Junho/2015
No começo do século 20, os mesmos trens que abriram caminho para a fundação de diversas cidades no oeste paulista serviram também para espalhar pela região um repertório vegetal que marcou seus espaços urbanos, a agricultura e até mesmo hábitos alimentares. Esse processo foi tema da apresentação da arquiteta Marta Enokibara, pós-doutoranda do Programa de Pós-Graduação em História das Ciências e da Saúde da COC, no Encontro às Quintas, na Fiocruz, no Rio de Janeiro, em 21 de maio. Ela abordou a atuação do Serviço de Distribuição de Mudas e Sementes de São Paulo.
De 1890 a 1900, foram criados 41 novos municípios no estado de São Paulo, a maioria no oeste paulista. “A expansão das ferrovias escoava o café, fundava cidades e ao mesmo tempo ia desmatando a mata nativa”, afirmou a pesquisadora. Ela estudou 29 cidades ao longo de quatro ferrovias: a Estrada de Ferro Araraquarense, a Estrada de Ferro Noroeste, a Companhia Paulista e a Companhia Sorocabana.
Ao analisar 63 praças localizadas nessas cidades, a Marta identificou alguns padrões. Estruturadas segundo uma quadrícula, em consonância com o traçado urbano, essas praças ficavam próximas à linha férrea e eram contíguas a igrejas. “A estação ferroviária sempre é um elemento importante indutor da transformação urbana”, declarou a arquiteta. “Mesmo no período republicano, a Igreja ainda tinha uma força muito grande, inclusive na formação desses espaços públicos”. Entre os equipamentos recorrentes, estavam os coretos para apresentações de bandas musicais, luminárias, bancos de ferro fundido, fontes e espelhos d’água.
Com um repertório vegetal que possibilitava um desenho elaborado, as praças do oeste paulista estavam estruturadas em sintonia com a reforma feita no Jardim da Luz, na capital paulista, entre 1899 a 1901, quando foram introduzidas várias espécies novas, entre as quais jaqueiras que compunham uma alameda por onde os carros podiam circular no perímetro do parque.
Documentos do Serviço de Distribuição de Mudas e Sementes
A escassez de documentos sobre a distribuição das mudas pelo oeste paulista não desestimulou a pesquisadora, que saiu em busca de informações. Ela conta que, por uma casualidade, seu grupo de pesquisa encontrou uma série de volumes encadernados que continham papéis timbrados do Serviço de Distribuição de Mudas e Sementes de São Paulo, criado em 1898. “Foi por acaso, estava no chão, em um local cheio de goteiras”, disse.

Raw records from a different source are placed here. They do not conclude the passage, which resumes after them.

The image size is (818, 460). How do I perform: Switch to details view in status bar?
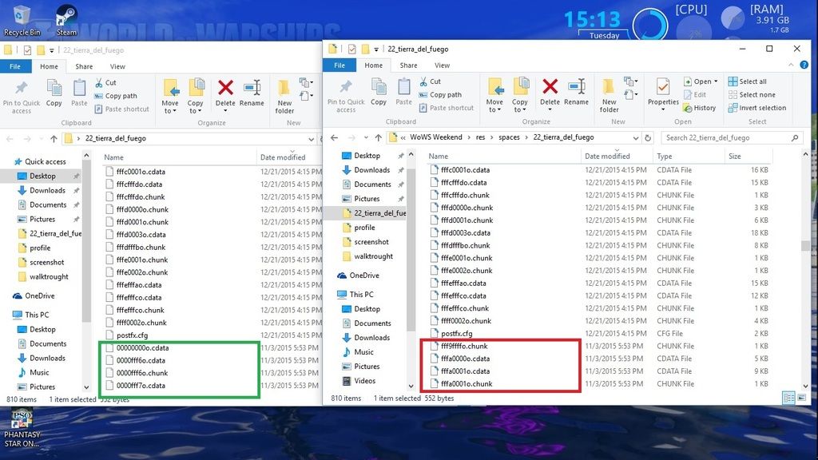788,398
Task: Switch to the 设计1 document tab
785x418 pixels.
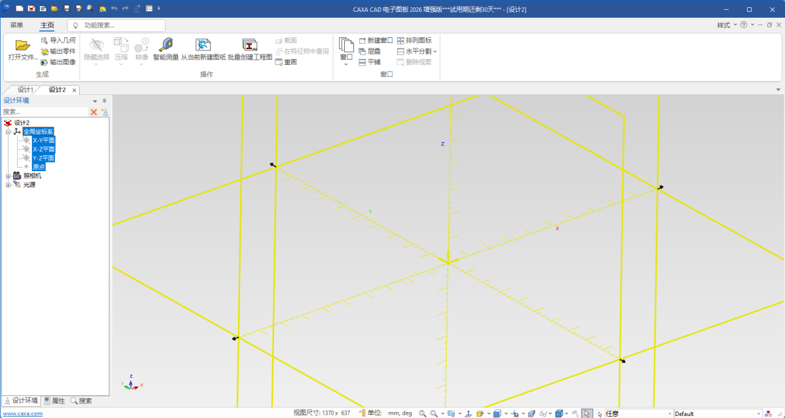Action: click(25, 90)
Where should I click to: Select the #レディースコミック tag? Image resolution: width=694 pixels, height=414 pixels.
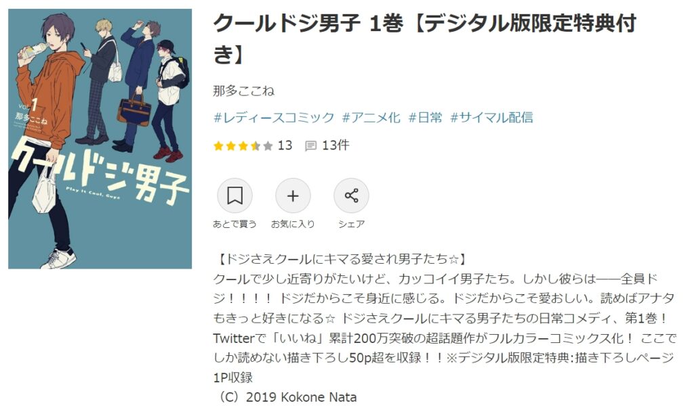274,118
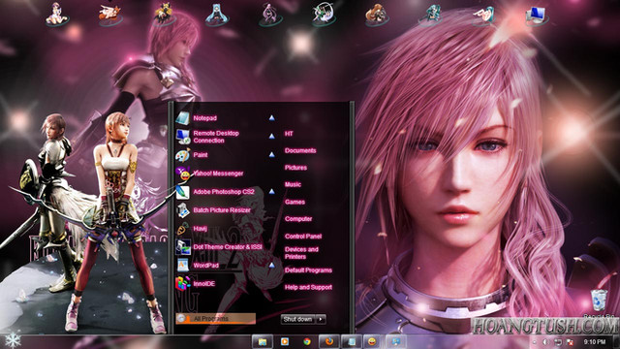Click the volume icon in system tray
This screenshot has width=620, height=349.
[x=546, y=342]
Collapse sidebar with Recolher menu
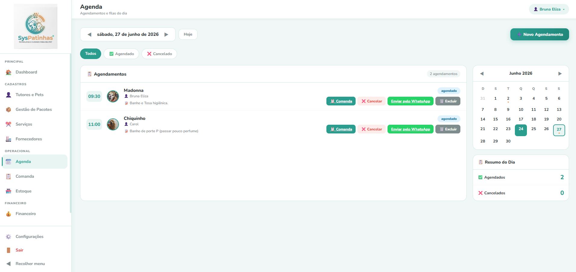 pos(26,264)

O objetivo do serviço era promover a diversificação de espécies agrícolas, florestais em função da superprodução do café e do desmatamento causado principalmente pelo consumo de lenha das locomotivas, e ornamentais, adequação ao novo código sanitário do Estado de 1894. Tal documento definia padrões para a abertura de ruas, a construção de praças e sua arborização, além da drenagem de pântanos, para o que era aconselhado o uso de eucaliptos.
Os órgãos encarregados desse serviço de distribuição foram o Horto Botânico de São Paulo e o Instituto Agronômico do Estado, posteriormente denominado Instituto Agronômico de Campinas. A função dessas instituições era realizar o inventário, a seleção, a aclimatação, a produção e distribuição de mudas.
Os volumes do Serviço de Distribuição a que Marta teve acesso informavam a data das solicitações das mudas ou sementes e o local para onde eram enviados. A pesquisa de Marta se deteve nos registros de solicitações feitos por este serviço entre 1909 e 1912. Nesse período, as solicitações públicas totalizaram 467, e as privadas foram 5.324. A espécie mais requisitada foi o alfeneiro-do-japão, como consta em um dos registros referente a um pedido feito pela prefeitura de Franca (São Paulo), de 75 mudas desta planta e 25 de magnólias.
“Os dados nos permitem extrair várias informações, como a quantidade de cidades que solicitaram mudas. Nesse período, foram [atendidas] 137 cidades diferentes, sendo 21 do oeste paulista”, disse Marta, acrescentando que Jaboticabal (SP) está entre as cidades do oeste paulista que mais solicitaram mudas.
Sobre as mudas e sementes distribuídas, Alberto Löfgren, naturalista e botânico sueco e primeiro diretor do Horto Botânico de São Paulo, comentou em uma publicação da época: “Nos pedidos feitos ao Horto Botânico, muitos dos requisitantes evidentemente não reconheciam as plantas que pediam, e guiavam-se apenas pelos nomes latinos. Outras vezes a escolha parecia feita como para um bilhete de loteria”. O trecho foi reproduzido por Marta em sua apresentação.